Durante o processo de planejamento em uma assembleia de associação indígena, o presidente recém eleito perguntou o que é atribuição da associação e o que é da comunidade. Devolvi a pergunta: Qual é o papel da associação? Em quais situações a comunidade precisa de sua representação formal?

Relataram que a comunidade, através de suas lideranças, tem representação em vários conselhos que tratam de políticas públicas importantes para eles. No entanto, é possível que a associação seja demandada em caso de reivindicações formais e representações junto aos órgãos governamentais ou do judiciário. Também há perspectivas da associação assumir tarefas como a gestão da comercialização de produtos, buscar recursos e parceiros para suas atividades.

Disseram também que não têm sido feitas reuniões na aldeia para discutir as questões tratadas nos conselhos e levar para essas instâncias suas propostas, denúncias, cobranças e reivindicações, o que contribuiria para melhorar a organização comunitária, dar legitimidade e força aos seus representantes e melhorar a qualidade das políticas públicas para a comunidade.

Foi refletido que aquela aldeia, como muitas outras, tem duas formas de organização: sua organização tradicional e sua organização formal, a associação. 

As duas formas de organização devem ser fortalecidas para que cada uma cumpra bem as suas atribuições. Tudo o que sempre foi feito e o que vem sendo feito mais recentemente pelas lideranças tradicionais, porque não há demanda por representação formal, deve continuar sendo feito por ela e quando for exigida uma pessoa jurídica, a associação assume, em colaboração com as lideranças da comunidade. 

Uma comunidade bem organizada, articulada e mobilizada, é a base necessária para uma associação forte.
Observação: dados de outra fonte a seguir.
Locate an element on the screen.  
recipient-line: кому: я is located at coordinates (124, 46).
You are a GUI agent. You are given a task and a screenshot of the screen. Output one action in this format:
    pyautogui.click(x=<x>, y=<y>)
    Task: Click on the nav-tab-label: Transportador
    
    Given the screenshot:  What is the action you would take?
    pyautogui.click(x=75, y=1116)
A associação é necessária para a comunidade sempre que a formalização é exigida e, tendo sucesso em suas atividades, contribui para o fortalecimento da organização comunitária, que se sente mais motivada ao trabalho coletivo em novas frentes. 

Dessa forma, o trabalho colaborativo e compartilhado entre a associação e a comunidade é a melhor maneira de melhorar as condições de vida na aldeia.